Sense of Order :)

DSCF9387Look at these happy boys!  They have finished the 100 board, a wonderful example of the Montessori math materials!  In this work, they see the patterns of the numbers, repetition in the numbers in sets of 10.  They are pleased, because it is a big work!

There are 100 pieces!  We set them up for success by sorting them into 10 boxes of 10.


Now, look at this picture!  They forgot that each set of 10 goes into a separate box, and so they mixed them all up!   (This is after Lynn gave a silent scream and helped them turn each number back over and to line them up in rows, right side up.)  Now they got to sort them back into the boxes from Chaos Mode.  It was not as much fun, although, being children, they did it without the dread that Chaos Mode can cause in adults.

Back to the sense of order.  We adults can foster this by setting things up (puzzles, coat hooks, shoes, underwear) so that children see the order they need to be successful.


Here is Silas at 3:)  We are setting up the color tablets so that he can easily see which ones he has paired, and which ones he has not.  If we stop and set a child up with some support and order, they are more likely to be successful independently!  Montessori said that young children have an innate sense of order, but we need to support that order in the environment for them to be most successful.

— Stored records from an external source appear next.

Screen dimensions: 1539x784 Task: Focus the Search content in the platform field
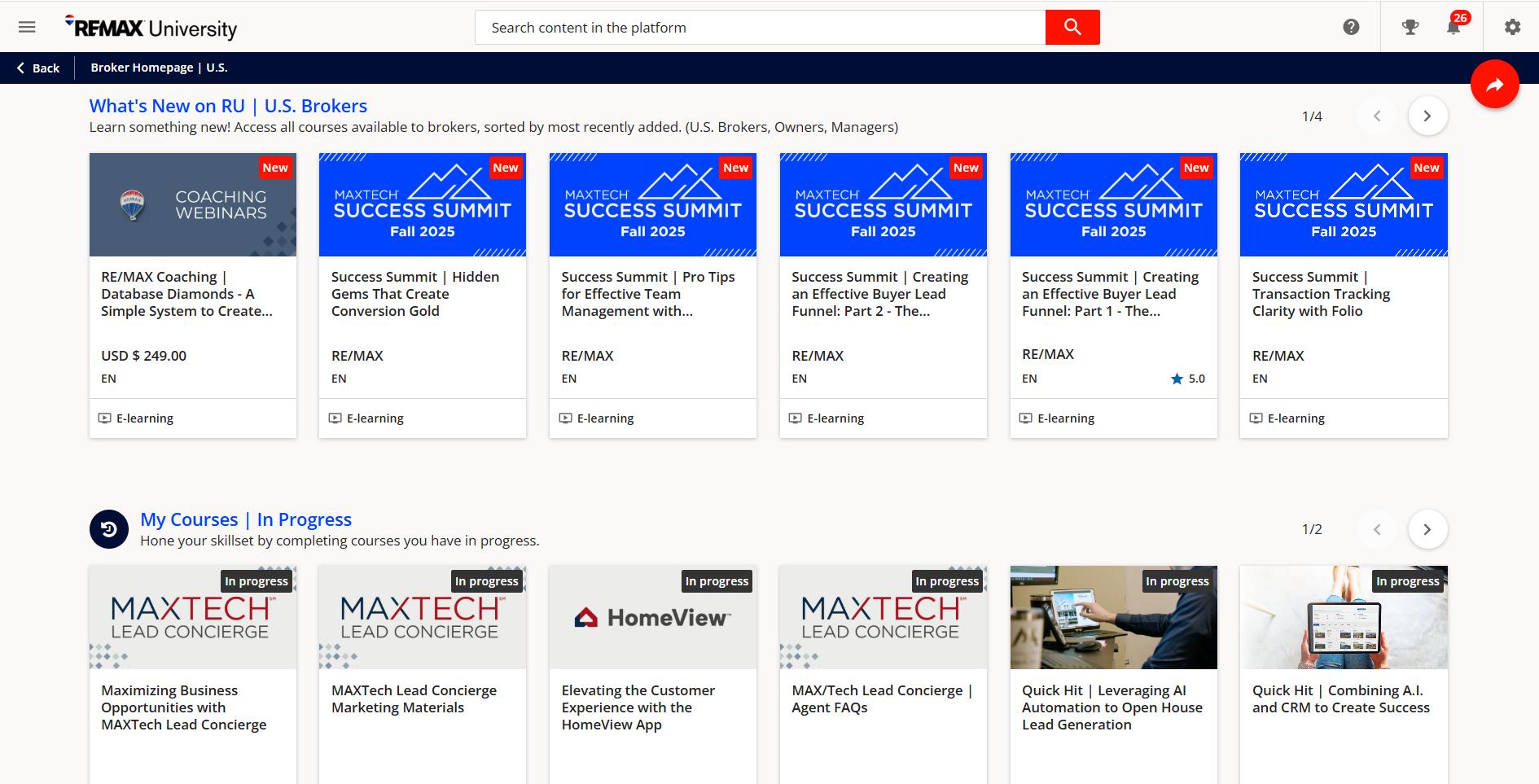click(760, 27)
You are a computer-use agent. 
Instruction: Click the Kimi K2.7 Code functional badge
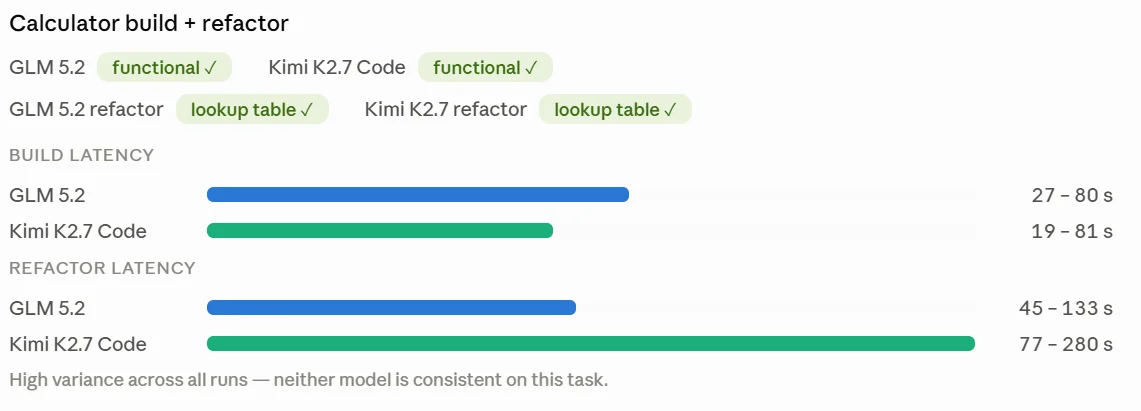coord(485,68)
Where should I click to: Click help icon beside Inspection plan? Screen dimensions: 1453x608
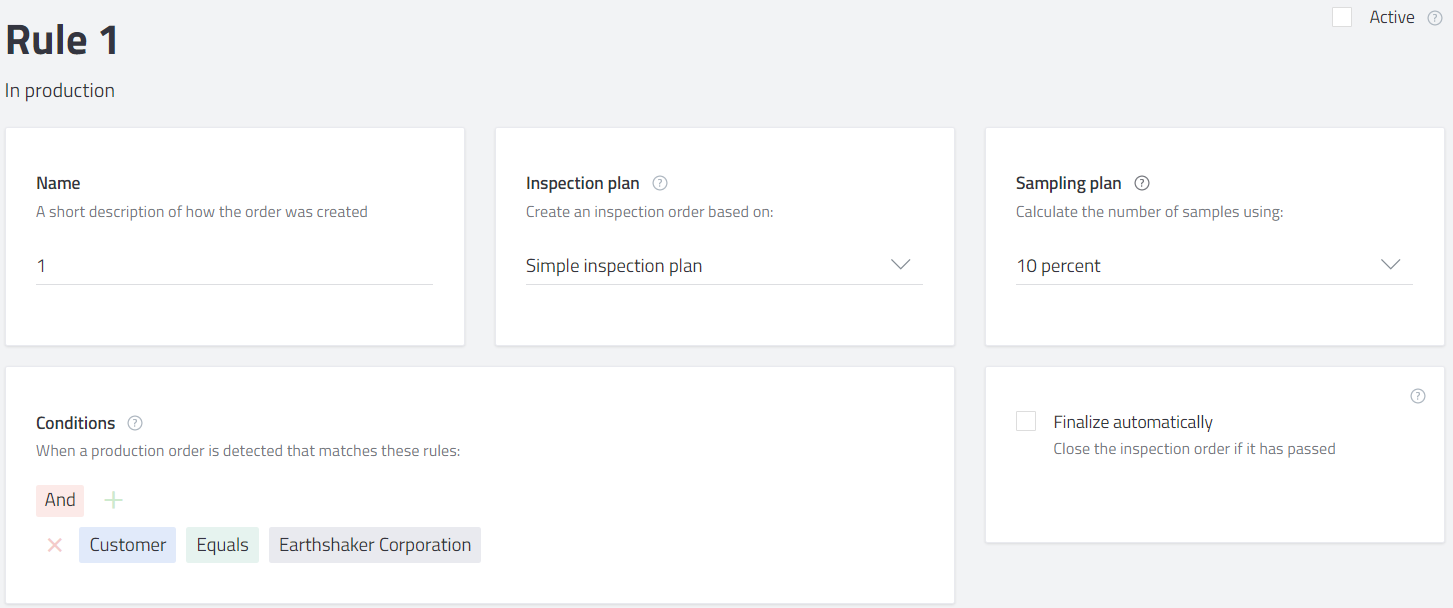(x=660, y=183)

(For puzzles, when we see children who need help, we teach them to turn all of the pieces over, to start with the border (if there is one) and to look at colors and details.  We can start to break the chaos down into order.)


2 thoughts on “Sense of Order :)

  1. AA Keber says:

    I love order, and i loe that about Mary’s School. Somehow I don’t maintain much order at home. Am I handicapping my children?

    • marysmontessorischool says:

      Awww. I would invite your guys to help you make order when you see that it would be helpful. That is, if they can’t find their shoes, have them brainstorm and implement some solutions over time. Then they are learning to identify and solve problems; much better than having a parent who is a perfect housekeeper, eh?